Мне не хотелось, чтобы «моего гада» увезли без хорошего удара моей кочергой. Выходит я её напрасно нёс и терпел эти муки и боли…

Желание отомстить вырывалось из меня как вулкан, как поток бурлящей крови. Я хотел ударить этой кочергой так же,  как ударили меня! Но ударять было некого…

Я не знал, что мне делать. Продолжать стоять посреди толпы людей с тяжёлой кованой кочергой на плече, было глупо. Я, как дурак, застыл в позе солдата с ружьём на плече. Бить было некого, да и незачем…
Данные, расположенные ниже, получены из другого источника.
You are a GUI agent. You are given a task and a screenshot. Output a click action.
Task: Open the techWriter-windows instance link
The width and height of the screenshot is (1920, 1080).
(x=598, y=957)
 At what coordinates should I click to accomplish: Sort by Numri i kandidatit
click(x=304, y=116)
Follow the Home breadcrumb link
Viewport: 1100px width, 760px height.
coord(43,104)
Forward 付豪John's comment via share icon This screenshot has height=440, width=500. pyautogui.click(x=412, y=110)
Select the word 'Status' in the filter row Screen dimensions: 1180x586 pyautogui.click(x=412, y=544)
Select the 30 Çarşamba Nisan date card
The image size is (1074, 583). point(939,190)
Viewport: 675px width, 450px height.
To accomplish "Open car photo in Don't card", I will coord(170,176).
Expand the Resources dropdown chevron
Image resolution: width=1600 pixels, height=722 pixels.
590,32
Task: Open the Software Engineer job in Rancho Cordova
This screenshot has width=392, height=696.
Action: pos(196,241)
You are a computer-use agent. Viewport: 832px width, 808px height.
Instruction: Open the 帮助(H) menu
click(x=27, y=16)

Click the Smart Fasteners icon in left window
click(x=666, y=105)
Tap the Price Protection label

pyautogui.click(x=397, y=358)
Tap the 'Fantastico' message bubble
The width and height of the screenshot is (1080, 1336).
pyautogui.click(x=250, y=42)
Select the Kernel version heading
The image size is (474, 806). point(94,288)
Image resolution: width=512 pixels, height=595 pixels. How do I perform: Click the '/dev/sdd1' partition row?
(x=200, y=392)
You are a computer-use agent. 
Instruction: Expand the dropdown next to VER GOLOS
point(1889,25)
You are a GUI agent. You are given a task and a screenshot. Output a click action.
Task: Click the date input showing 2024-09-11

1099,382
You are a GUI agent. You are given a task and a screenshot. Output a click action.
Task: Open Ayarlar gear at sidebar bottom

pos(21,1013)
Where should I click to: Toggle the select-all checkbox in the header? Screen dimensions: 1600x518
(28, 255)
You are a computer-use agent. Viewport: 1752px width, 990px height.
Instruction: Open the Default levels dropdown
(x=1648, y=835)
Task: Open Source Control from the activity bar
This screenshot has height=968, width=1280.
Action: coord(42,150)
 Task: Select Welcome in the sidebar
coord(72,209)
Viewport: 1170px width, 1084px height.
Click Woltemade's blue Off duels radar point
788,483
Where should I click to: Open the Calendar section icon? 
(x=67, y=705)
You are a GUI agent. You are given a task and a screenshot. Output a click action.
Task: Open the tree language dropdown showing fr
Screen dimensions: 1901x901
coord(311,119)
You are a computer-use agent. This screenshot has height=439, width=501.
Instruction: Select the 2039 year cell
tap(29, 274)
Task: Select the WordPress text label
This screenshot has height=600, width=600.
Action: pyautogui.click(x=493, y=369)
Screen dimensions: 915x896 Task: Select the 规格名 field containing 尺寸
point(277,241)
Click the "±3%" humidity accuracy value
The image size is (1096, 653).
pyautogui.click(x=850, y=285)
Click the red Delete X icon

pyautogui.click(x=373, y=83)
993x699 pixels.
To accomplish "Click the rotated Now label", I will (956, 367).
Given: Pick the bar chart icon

До меня дошло, что «моего гада» хотели отвести в милицию за хулиганство и даже за попытку убийства, а ведь я тоже пришёл для того, чтобы не только ударить его кочергой, но и, возможно, «прикончить гада»…

Я снял кочергу с плеча и поставил её острием в землю возле своих сандалий…

- Алла, кстати, тоже уехала, - сказал вполголоса председатель колхоза и подошёл ко мне. – Приехала её мама и забрала её с собой. Мы все проводили Аллу хорошо, с почётом. Так что всё нормально и всё обошлось.

Председатель колхоза приобнял меня за плечи и я почувствовал сильную усталость. Председатель наверно тоже это учуял, потому что подхватил падающую кочергу и схватил меня за пояс штанов. Через мгновение меня уже нёс на руках мой папа.

Мне опять захотелось обратно на постель тёти Маруси. Снова хотелось уткнуться в её воздушно мягкую пуховую подушку, пахнущую мятой и полынью…

Сквозь нахлынувшую болезненную дрёму я слышал-видел мелькающее лицо и голос моего старшего брата, который появлялся то справа, то слева и всё кому-то страшно грозился и ругался.

В голове вяло пронеслась мысль о том, что Алла и «этот гад» уехали из деревни. Я снова остался один и мне не удастся отомстить за Аллу и за себя.

«Ничего, - думал я, продираясь мыслями через пульсирующую боль и слабость, - Вот до свадьбы заживет, и я тогда отомщу!».

Хотя, как может зажить до свадьбы, когда свадьба уже была? Хоть и «понарошку», но наша «свадьба» с Аллой была в ночи Петровских игрищ, и это было наяву, по-настоящему…

«И никакое это не изнасилование, - подумал я напоследок, прежде чем совсем погрузиться в пульсирующий болью сон, - А самая настоящая Любовь…».